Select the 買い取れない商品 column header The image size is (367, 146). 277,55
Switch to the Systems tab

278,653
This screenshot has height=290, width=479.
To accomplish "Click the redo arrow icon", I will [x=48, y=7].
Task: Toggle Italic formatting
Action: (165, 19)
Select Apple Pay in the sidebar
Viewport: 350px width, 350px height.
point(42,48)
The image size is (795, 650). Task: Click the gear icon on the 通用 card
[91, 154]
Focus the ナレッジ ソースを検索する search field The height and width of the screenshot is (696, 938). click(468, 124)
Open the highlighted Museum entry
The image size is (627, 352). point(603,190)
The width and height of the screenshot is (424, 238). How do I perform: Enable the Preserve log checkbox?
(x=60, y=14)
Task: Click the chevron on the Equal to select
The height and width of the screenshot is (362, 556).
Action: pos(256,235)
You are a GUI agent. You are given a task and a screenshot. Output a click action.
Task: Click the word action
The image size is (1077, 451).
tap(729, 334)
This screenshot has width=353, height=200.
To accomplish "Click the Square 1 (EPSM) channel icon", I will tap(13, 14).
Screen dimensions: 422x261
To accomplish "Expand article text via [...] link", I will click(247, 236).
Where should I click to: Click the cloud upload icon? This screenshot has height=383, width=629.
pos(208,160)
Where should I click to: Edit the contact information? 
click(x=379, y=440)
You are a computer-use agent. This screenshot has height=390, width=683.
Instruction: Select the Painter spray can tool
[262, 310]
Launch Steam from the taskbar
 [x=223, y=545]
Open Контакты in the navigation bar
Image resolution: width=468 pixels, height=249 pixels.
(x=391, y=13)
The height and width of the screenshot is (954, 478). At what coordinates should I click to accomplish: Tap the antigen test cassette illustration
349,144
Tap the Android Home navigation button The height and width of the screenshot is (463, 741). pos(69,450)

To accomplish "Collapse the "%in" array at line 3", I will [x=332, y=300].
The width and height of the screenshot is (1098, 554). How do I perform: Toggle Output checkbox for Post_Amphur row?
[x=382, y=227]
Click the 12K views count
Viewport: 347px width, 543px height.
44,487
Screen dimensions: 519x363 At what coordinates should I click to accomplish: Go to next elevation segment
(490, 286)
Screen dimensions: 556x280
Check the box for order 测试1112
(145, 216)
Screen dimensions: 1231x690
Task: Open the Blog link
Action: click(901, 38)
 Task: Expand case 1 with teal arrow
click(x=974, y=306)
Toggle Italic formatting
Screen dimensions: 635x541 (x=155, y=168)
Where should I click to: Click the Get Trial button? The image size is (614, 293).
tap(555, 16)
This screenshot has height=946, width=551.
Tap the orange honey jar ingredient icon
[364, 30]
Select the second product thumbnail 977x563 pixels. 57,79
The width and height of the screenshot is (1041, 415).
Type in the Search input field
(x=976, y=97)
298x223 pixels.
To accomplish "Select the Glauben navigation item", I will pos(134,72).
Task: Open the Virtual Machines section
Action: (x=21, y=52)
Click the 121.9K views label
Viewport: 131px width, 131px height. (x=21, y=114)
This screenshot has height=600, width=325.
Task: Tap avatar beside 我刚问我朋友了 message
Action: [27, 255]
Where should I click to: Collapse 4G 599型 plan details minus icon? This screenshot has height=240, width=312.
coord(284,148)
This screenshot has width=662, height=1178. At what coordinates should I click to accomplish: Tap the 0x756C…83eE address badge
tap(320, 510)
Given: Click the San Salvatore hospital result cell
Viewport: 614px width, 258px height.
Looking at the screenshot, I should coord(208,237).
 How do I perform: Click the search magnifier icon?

_ _ _ _

◆ What is expected: Copy the whole listing, word for word.

◆ Output of the exercise:
Select the 買い取れない商品 column header The image size is (367, 146). 277,55
Switch to the Systems tab

278,653
This screenshot has height=290, width=479.
To accomplish "Click the redo arrow icon", I will [x=48, y=7].
Task: Toggle Italic formatting
Action: (165, 19)
Select Apple Pay in the sidebar
Viewport: 350px width, 350px height.
point(42,48)
The image size is (795, 650). Task: Click the gear icon on the 通用 card
[91, 154]
Focus the ナレッジ ソースを検索する search field The height and width of the screenshot is (696, 938). click(468, 124)
Open the highlighted Museum entry
The image size is (627, 352). point(603,190)
The width and height of the screenshot is (424, 238). How do I perform: Enable the Preserve log checkbox?
(x=60, y=14)
Task: Click the chevron on the Equal to select
The height and width of the screenshot is (362, 556).
Action: pos(256,235)
You are a GUI agent. You are given a task and a screenshot. Output a click action.
Task: Click the word action
The image size is (1077, 451).
tap(729, 334)
This screenshot has width=353, height=200.
To accomplish "Click the Square 1 (EPSM) channel icon", I will tap(13, 14).
Screen dimensions: 422x261
To accomplish "Expand article text via [...] link", I will click(247, 236).
Where should I click to: Click the cloud upload icon? This screenshot has height=383, width=629.
pos(208,160)
Where should I click to: Edit the contact information? 
click(x=379, y=440)
You are a computer-use agent. This screenshot has height=390, width=683.
Instruction: Select the Painter spray can tool
[262, 310]
Launch Steam from the taskbar
 [x=223, y=545]
Open Контакты in the navigation bar
Image resolution: width=468 pixels, height=249 pixels.
(x=391, y=13)
The height and width of the screenshot is (954, 478). At what coordinates should I click to accomplish: Tap the antigen test cassette illustration
349,144
Tap the Android Home navigation button The height and width of the screenshot is (463, 741). pos(69,450)

To accomplish "Collapse the "%in" array at line 3", I will [x=332, y=300].
The width and height of the screenshot is (1098, 554). How do I perform: Toggle Output checkbox for Post_Amphur row?
[x=382, y=227]
Click the 12K views count
Viewport: 347px width, 543px height.
44,487
Screen dimensions: 519x363 At what coordinates should I click to accomplish: Go to next elevation segment
(490, 286)
Screen dimensions: 556x280
Check the box for order 测试1112
(145, 216)
Screen dimensions: 1231x690
Task: Open the Blog link
Action: click(901, 38)
 Task: Expand case 1 with teal arrow
click(x=974, y=306)
Toggle Italic formatting
Screen dimensions: 635x541 (x=155, y=168)
Where should I click to: Click the Get Trial button? The image size is (614, 293).
tap(555, 16)
This screenshot has height=946, width=551.
Tap the orange honey jar ingredient icon
[364, 30]
Select the second product thumbnail 977x563 pixels. 57,79
The width and height of the screenshot is (1041, 415).
Type in the Search input field
(x=976, y=97)
298x223 pixels.
To accomplish "Select the Glauben navigation item", I will pos(134,72).
Task: Open the Virtual Machines section
Action: (x=21, y=52)
Click the 121.9K views label
Viewport: 131px width, 131px height. (x=21, y=114)
This screenshot has height=600, width=325.
Task: Tap avatar beside 我刚问我朋友了 message
Action: [27, 255]
Where should I click to: Collapse 4G 599型 plan details minus icon? This screenshot has height=240, width=312.
coord(284,148)
This screenshot has width=662, height=1178. At what coordinates should I click to accomplish: Tap the 0x756C…83eE address badge
tap(320, 510)
Given: Click the San Salvatore hospital result cell
Viewport: 614px width, 258px height.
Looking at the screenshot, I should coord(208,237).
 How do I perform: Click the search magnifier icon?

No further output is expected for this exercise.